The decision [PDF] doesn’t pull any punches. Judge John can’t find anything he likes about the state’s forfeiture programs. First up, it’s the Eighth Amendment, which — as incorporated by South Carolina’s Constitution — forbids excessive fines. Here, the judge draws the line the Supreme Court of the United States didn’t: forfeitures without convictions makes any seizure excessive. [emphasis in the original]

This Court finds that South Carolina’s forfeiture statutes violate both the federal and South Carolina constitutional protections against excessive fines by permitting the government to seize unlimited amounts of cash and other property without regard to the proportionality of the crime that may have been committed.
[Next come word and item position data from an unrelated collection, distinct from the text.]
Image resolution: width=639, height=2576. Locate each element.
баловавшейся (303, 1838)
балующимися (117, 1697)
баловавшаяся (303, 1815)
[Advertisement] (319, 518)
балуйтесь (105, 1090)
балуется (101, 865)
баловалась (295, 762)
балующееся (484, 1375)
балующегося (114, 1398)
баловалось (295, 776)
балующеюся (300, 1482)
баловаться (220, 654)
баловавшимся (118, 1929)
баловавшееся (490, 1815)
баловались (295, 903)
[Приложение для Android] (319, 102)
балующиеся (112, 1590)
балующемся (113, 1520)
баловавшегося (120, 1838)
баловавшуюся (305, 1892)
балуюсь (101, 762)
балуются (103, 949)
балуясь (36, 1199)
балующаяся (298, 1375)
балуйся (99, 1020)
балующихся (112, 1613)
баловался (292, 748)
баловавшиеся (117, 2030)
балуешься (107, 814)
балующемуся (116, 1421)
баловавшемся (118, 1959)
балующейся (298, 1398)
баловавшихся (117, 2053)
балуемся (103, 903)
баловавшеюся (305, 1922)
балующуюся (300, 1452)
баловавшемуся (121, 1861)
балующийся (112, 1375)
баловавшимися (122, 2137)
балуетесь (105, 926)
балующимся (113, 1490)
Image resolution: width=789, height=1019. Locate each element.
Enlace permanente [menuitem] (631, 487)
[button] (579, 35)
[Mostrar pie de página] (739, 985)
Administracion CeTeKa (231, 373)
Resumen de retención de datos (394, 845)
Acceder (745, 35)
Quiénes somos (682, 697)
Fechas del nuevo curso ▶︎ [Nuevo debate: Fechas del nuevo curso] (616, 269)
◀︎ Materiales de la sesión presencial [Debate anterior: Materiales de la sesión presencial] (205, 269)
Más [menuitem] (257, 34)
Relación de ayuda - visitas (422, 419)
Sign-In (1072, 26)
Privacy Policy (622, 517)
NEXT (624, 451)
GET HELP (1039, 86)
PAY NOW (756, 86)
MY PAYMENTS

Indeed, they allow the government to seize unlimited amounts of cash and other property when no crime has been committed, without a criminal conviction and without proof of a crime having been committed beyond a determination of probable cause.

[S]outh Carolina’s forfeiture statutes would allow law enforcement to seize millions in assets from an individual when the maximum fine authorized by law is minimal or when no crime has been committed at all. This unfettered authorization to seize unlimited amounts of property from citizens without regard to the proportionality of the offense committed — indeed, without evidence proving that the individual committed an offense — compels this Court to find that the statutory scheme is unconstitutional and must be invalidated…


Judge John pitches a shutout. Asset forfeiture in almost any form is unconstitutional. Civil asset forfeiture in any form is unquestionably unconstitutional. Where the government chooses to take this from here will be interesting. Does it take the loss and limit the damage to this judge’s courtroom, meaning it will have to hope any forfeiture proceedings it engages in are routed around this new damage? Or does it challenge the ruling and risk having this spread across the state? If the agencies affected are greedy enough, they might just act against their own interest. And that could be good news for South Carolinians.

It’s been clear for decades that asset forfeiture amounts to little more than legalized theft, and the scale of this theft is literally larger than what actually occurs from our so called criminal element.